Claudio Monteverdi is now recognized as the towering figure of a critical transitional moment of Western music history: relentless innovator in every genre within chamber, church and theatre music; self-proclaimed leader of a 'new dispensation' between words and their musical expression; perhaps even 'Creator of Modern Music'. During recent years, as his arrestingly attractive music has been brought back to life in performance, so too have some of the most outstanding musicologists focussed intensely on Monteverdi as they worked through the 'big' questions in the historiography and hermeneutics of early Baroque music, including musical representation of language; compositional theory; social, institutional, cultural and gender history; performance practices and more.
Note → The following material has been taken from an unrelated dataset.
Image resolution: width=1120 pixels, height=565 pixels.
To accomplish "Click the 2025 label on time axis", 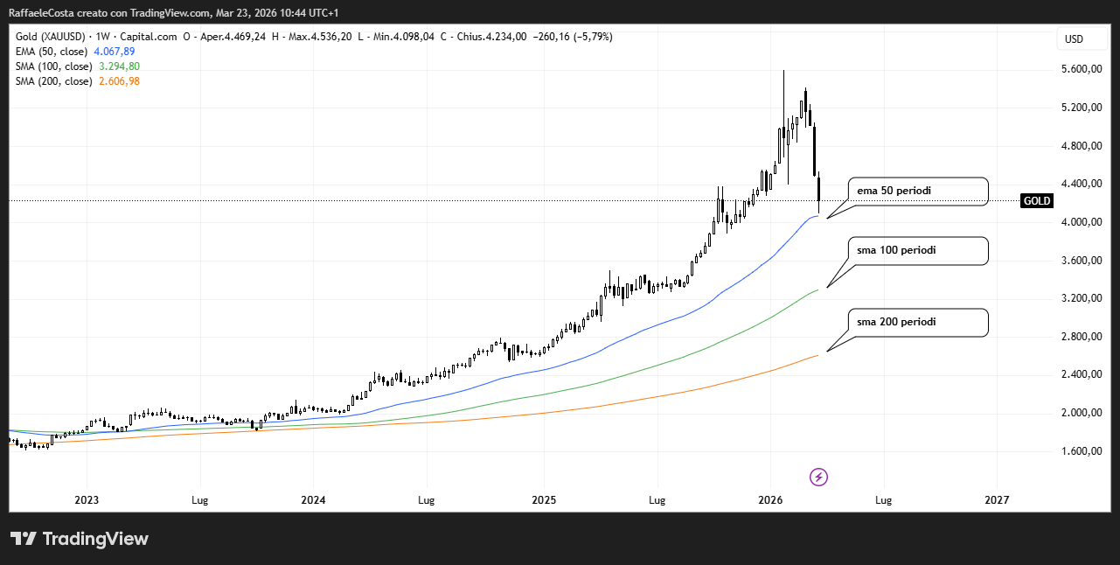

The 17 articles in this volume have been selected by Richard Wistreich to exemplify the best scholarship in English and because each, in retrospect, turns out to have been a ground-breaking contribution to one or more significant strands in Monteverdi studies.
Table of Contents
Contents: Introduction; Part I Text and Music: Monteverdi's poetic choices, Nino Pirrotta; Madrigal, monody, and Monteverdi's 'via naturale alla immitatione', Gary Tomlinson; Monteverdi's mimetic art: 'L'incoronazione di Poppea', Ellen Rosand; Resemblance and representation: towards a new aesthetic in the music of Monteverdi, Tim Carter. Part II Theory and Genre: Artusi, Monteverdi, and the poetics of modern music, Tim Carter; Gendering modern music: thoughts on the Monteverdi-Artusi controversy, Suzanne G. Cusick; Claudio Monteverdi's Ordine novo, bello et gustevole: the canzonetta as dramatic module and formal archetype, Massimo Ossi; Monteverdi's three genera: a study in terminology, Barbara Russano Hanning. Part III Criticism, Analysis and History: Constructions of gender in Monteverdi's dramatic music, Susan McClary; The Platonic agenda of Monteverdi’s Seconda Pratica: a case study from the 8th Book of Madrigals, Geoffrey Chew; Monteverdi, two sonnets and a letter, Anthony Pryer; Tacitus incognito: opera as history in L'incoronazione di Poppea, Wendy Heller. Part IV Institutional, Source and Performance Issues: Musicians at the court of Mantua during Monteverdi's time: evidence from the payrolls, Susan Parisi; Monteverdi's Mantuan 'Orfeo': some new documentation, Iain Fenlon; Transposition in Monteverdi's Vespers of 1610: an 'aberration' defended, Andrew Parrott; La Poppea Impasticciata or, who wrote the music to L'incoronazione (1643)?, Alan Curtis; Monteverdi's 'Mass of Thanksgiving' revisited, Jeffrey G. Kurtzman; Name index.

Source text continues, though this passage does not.